On January 4, 2011, the Audit and
Finance Committee of the Board of Directors of Comstock Mining Inc. (the
“Company”), upon completion of a formal selection process, approved the
selection of Deloitte & Touche LLP (“Deloitte”) as its independent,
registered public accounting firm to audit the consolidated financial statements
of the Company for the fiscal year ended December 31, 2010. On January 4, 2010,
the Company dismissed Jewett, Schwartz, Wolfe & Associates (“JSWA”) as its
independent registered public accounting firm.
The reports of JSWA on the consolidated
financial statements of the Company as of and for the fiscal years ended
December 31, 2009 and 2008 did not contain any adverse opinion or disclaimer of
opinion. These reports were not qualified or modified as to audit scope or
accounting principles, with the exception of a statement regarding the
uncertainty of the Company’s ability to continue as a going concern. During the
fiscal years ended December 31, 2009 and 2008 and during the period between
December 31, 2009 and January 4, 2011, there were no disagreements between JSWA
and the Company on any matter of accounting principles or practices, financial
statement disclosure, or auditing scope or procedure, which disagreements, if
not resolved to the satisfaction of JSWA, would have caused JSWA to make
reference to the subject matter of the disagreements in connection with their
reports. Furthermore, during the fiscal years ended December 31, 2009 and 2008
and during the period between December 31, 2009 and January 4, 2011, there were
no reportable events (as described in Item 304(a)(1)(v) of Regulation
S-K). The fiscal years ended December 31, 2009 and 2008 are the
Company’s two most recent completed fiscal years.
During the fiscal years ended December
31, 2009 and 2008 and during the period between December 31, 2009 and January 4,
2011, neither the Company nor anyone on its behalf consulted Deloitte regarding
(i) either: the application of accounting principles to a specified transaction
(either completed or proposed); or the type of audit opinion that might be
rendered on the Company’s consolidated financial statements, and either a
written report was provided to the Company or oral advice was provided that
Deloitte concluded was an important factor considered by the Company in reaching
a decision as to the accounting, auditing or financial reporting issue or (ii)

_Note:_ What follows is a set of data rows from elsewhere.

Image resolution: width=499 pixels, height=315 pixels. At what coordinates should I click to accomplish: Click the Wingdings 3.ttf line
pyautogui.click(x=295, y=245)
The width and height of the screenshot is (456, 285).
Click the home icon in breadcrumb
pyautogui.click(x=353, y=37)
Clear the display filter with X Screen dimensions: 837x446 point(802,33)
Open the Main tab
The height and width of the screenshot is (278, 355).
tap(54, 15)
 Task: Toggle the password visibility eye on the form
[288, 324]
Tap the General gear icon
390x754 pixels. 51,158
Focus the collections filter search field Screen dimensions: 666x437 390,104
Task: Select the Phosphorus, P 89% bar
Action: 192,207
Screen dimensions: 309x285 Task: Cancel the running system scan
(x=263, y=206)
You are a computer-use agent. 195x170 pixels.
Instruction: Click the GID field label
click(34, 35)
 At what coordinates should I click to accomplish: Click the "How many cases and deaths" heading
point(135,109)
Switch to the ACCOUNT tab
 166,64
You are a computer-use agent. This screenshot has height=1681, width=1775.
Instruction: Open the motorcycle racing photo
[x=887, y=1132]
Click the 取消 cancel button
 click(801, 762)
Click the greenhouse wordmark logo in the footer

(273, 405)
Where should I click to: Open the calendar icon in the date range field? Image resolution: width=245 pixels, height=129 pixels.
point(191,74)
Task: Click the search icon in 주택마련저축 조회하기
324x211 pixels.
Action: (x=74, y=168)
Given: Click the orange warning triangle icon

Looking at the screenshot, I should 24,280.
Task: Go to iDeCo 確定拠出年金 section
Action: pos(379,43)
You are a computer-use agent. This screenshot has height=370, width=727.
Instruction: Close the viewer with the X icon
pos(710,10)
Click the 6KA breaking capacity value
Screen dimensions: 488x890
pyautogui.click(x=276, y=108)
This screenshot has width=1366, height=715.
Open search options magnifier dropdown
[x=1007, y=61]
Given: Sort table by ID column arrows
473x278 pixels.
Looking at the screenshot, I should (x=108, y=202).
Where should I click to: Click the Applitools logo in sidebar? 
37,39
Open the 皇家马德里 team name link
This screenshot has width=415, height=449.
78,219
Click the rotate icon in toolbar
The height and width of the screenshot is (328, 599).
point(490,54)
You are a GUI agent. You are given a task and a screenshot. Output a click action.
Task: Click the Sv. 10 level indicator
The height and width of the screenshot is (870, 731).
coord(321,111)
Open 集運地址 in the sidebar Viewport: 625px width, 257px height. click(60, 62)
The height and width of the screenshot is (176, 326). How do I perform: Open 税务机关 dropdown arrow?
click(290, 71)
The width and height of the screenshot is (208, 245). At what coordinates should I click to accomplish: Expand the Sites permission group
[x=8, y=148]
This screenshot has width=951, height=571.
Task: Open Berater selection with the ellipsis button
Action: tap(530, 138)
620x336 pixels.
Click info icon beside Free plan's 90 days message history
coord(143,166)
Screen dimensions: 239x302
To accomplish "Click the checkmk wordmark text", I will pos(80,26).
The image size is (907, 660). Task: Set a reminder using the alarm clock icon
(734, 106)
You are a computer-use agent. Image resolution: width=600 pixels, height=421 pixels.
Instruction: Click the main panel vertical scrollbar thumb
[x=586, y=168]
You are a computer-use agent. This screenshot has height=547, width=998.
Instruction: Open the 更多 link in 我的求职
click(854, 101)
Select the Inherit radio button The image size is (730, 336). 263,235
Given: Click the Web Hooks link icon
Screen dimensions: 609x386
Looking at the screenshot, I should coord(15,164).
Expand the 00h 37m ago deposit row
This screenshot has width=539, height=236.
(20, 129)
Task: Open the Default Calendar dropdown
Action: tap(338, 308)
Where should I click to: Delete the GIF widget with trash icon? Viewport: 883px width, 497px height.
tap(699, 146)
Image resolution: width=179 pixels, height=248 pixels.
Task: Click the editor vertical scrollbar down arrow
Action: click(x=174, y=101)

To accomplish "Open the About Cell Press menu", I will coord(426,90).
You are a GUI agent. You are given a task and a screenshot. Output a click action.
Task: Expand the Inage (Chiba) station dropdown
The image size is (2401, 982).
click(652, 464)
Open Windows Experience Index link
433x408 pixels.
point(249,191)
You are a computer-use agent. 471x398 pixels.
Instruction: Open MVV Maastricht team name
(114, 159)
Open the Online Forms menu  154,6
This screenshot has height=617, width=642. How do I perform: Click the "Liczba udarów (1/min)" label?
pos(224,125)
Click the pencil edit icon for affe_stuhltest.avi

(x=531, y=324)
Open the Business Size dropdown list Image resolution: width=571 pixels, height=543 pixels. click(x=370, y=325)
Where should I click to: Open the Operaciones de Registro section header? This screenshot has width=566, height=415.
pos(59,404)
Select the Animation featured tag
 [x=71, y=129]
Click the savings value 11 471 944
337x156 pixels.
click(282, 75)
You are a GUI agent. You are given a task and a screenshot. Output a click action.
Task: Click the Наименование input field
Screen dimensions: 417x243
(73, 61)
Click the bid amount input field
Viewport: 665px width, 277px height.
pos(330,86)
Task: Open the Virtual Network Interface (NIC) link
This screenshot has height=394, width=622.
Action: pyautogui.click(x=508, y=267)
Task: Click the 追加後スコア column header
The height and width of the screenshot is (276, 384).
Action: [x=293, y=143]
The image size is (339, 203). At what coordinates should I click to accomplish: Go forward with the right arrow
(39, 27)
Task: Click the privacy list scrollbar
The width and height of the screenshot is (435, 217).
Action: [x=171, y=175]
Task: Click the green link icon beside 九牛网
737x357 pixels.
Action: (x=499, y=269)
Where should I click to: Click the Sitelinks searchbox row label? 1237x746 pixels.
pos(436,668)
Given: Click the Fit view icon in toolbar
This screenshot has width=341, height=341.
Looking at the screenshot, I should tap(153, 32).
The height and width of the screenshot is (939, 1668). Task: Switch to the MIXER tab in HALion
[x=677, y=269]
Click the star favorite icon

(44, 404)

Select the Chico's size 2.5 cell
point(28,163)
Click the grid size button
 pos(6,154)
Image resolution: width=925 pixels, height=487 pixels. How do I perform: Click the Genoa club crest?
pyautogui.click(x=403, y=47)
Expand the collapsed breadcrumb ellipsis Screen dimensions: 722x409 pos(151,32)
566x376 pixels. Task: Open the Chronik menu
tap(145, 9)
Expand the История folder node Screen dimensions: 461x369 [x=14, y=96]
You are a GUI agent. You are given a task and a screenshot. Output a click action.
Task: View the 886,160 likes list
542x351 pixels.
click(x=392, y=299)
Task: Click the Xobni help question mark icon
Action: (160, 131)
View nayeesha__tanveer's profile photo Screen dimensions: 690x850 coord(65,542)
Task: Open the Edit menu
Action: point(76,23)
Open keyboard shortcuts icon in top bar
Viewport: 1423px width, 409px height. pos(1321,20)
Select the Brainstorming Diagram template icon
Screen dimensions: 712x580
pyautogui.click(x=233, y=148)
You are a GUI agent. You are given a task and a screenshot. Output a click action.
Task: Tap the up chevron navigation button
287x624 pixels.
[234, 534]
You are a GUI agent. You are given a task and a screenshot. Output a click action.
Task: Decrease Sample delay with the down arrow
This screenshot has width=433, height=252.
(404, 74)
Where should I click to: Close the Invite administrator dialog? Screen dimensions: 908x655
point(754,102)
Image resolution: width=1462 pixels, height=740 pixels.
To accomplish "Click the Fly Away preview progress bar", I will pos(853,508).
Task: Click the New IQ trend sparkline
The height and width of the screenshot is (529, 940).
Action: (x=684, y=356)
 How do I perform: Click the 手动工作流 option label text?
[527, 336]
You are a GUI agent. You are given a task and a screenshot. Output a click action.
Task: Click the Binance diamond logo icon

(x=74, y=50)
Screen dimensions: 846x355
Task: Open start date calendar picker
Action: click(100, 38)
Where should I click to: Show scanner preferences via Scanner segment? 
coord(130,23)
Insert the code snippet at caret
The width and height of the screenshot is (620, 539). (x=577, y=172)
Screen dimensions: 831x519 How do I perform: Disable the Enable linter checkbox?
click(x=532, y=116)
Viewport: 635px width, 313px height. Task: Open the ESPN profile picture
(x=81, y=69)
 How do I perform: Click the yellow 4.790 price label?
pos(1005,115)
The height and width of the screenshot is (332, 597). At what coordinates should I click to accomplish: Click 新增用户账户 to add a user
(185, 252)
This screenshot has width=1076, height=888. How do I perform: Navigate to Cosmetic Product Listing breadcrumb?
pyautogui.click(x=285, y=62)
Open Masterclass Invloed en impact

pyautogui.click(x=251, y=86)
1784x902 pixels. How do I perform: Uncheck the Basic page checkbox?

any matter that was either the subject of a disagreement (as described in Item
304(a)(1)(iv) of Regulation S-K) or a reportable event (as described in Item
304(a)(1)(v) of Regulation S-K).
The Company provided JSWA with a copy
of this disclosure and requested JSWA to furnish the Company with a letter
addressed to the Securities and Exchange Commission stating whether it agrees
with the above statements. A copy of JSWA’s letter is filed as an exhibit to
this Report.
Item
9.01 Financial Statements
and Exhibits.
(c) Exhibits.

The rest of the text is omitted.